04 Sep 2014
International Compliance Standard update
by Randal Dennings, Wei-Loong Chen
Although organisations which clearly meet the existing requirements of AS3806 should need to do little, the publishing of the international standard is a good opportunity to do a health check on their current compliance frameworks.
A new international compliance standard is currently being developed that will provide a globally recognised compliance benchmark for public, private and not-for-profit organisations.
The International Organisation for Standardisation (ISO) Project Committee ISO/PC 271 – Compliance programs has developed a final draft (ISO 19600:2014) which has now been approved to proceed for publication. The Committee is chaired by Mr Martin Tolar, Managing Director of the GRC Institute, and was charged with the development of the first international compliance standard.
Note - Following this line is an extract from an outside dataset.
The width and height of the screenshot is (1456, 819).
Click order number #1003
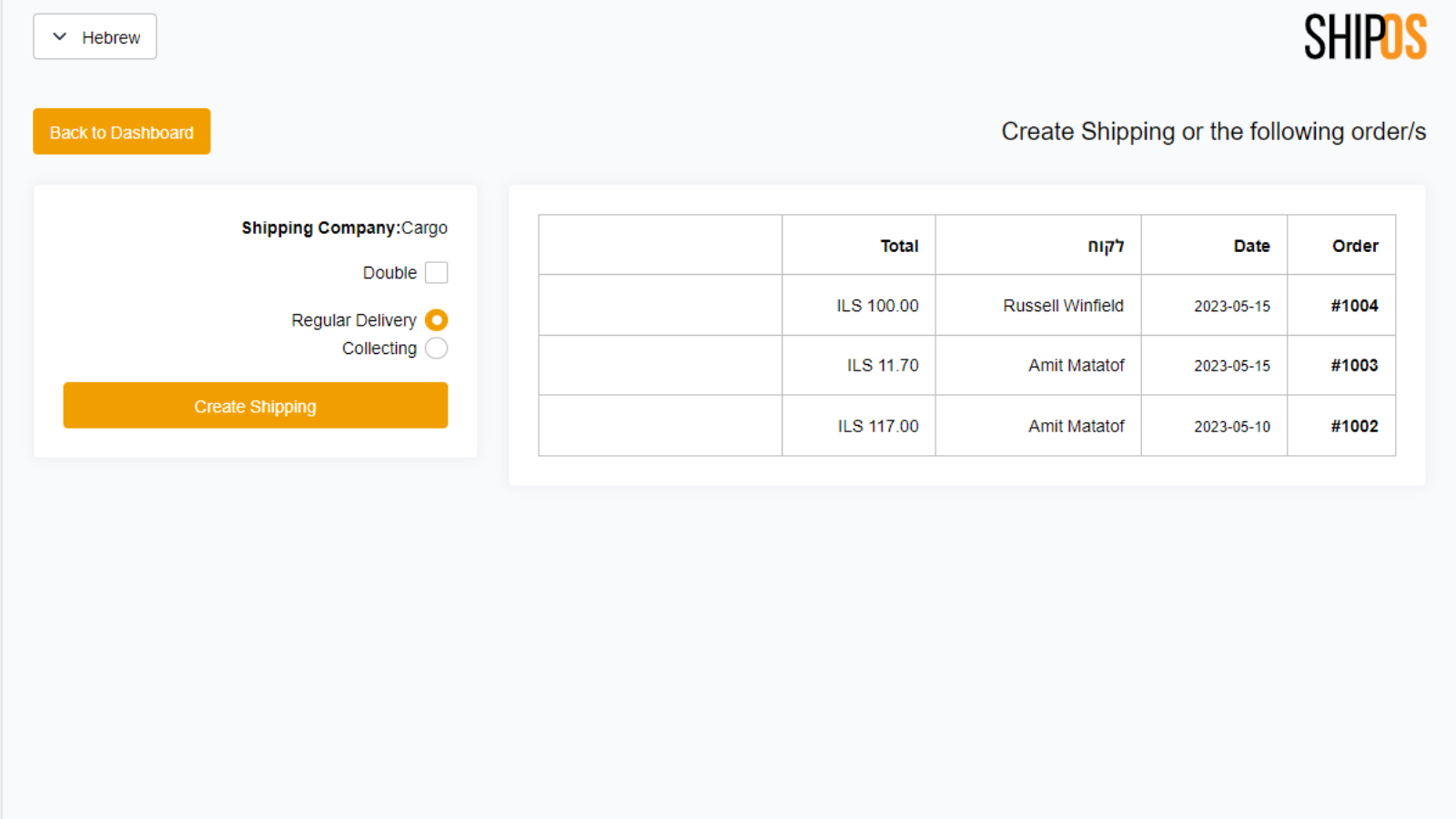1354,366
Standards Australia is acting as secretariat to the Committee and was assisted by an Australian Drafting Committee.
Mr Tolar has said that “The standard once finalised will provide an international benchmark for all organisational compliance programs and builds upon the experiences derived from the Australian compliance standard AS 3806 since 1998.”
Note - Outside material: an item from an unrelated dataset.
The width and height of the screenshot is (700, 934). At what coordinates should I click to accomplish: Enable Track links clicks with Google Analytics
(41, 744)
Mr Tolar added, “Standards Australia and the Australian Committee have played a leading role in developing the standard through the rigorous international approval process that has taken well over three years from inception to completion. This period was necessary to ensure that all relevant member nations’ requirements are considered and so that a practical yet robust standard is established. This will be a significant positive factor in promoting international business sustainability.”
As noted above, much of the drafting work undertaken in developing the new standard is being undertaken by an Australian committee. A current author of Australian Legal Compliance: Making it Work and Clayton Utz Governance and Compliance partner, Randal Dennings, was appointed by the Law Council of Australia to represent it on the Australian committee.
The new standard is important as it has the potential to be adopted by regulators internationally as the accepted benchmark for making out due diligence defences, and ultimately for the assessment of adequacy of organisational efforts in the context of breaches or control failures.
Key enhancements of AS3806 that were incorporated into the international standard
Key enhancements of AS3806 that were incorporated into the international standard include the need for organisations to:
- Articulate the relationship between the compliance management system and an organisation’s other related functions such as governance, risk, audit, legal, environment, health and safety.
- Determine the scope of the compliance management system (ie. does its coverage only extend to legislation, license conditions, contractual obligations etc.? Or does it extend to all legal risks, or even wider, all legal obligations, including those voluntarily assumed, such as commitments made to customers and the broader community as well as mandatory obligations?).
- Focus upon the linkage between the risk and compliance analyses and functions of the organisation – so that they may operate together synergistically, and in particular assess the organisation’s control processes effectiveness from both perspectives.
- Be able to demonstrate evidence of the operation of the compliance management system in practice – particularly in seeking to achieve compliance targets, measurable goals and objectives (including outsourced functions) within the context of an accurate and regular reporting framework to the Board and Top Management.
- Take active steps to continue to develop and strengthen a healthy organisational compliance culture linked to stated compliance behaviours.
In summary, organisations who clearly meet the existing requirements of AS3806 should need to do little to meet the requirements of the international standard. This being said, the publishing of the new standard will provide a timely opportunity for organisations to do a “health check“ on their current compliance frameworks and make any adjustments as required ahead of any potential regulatory adoption.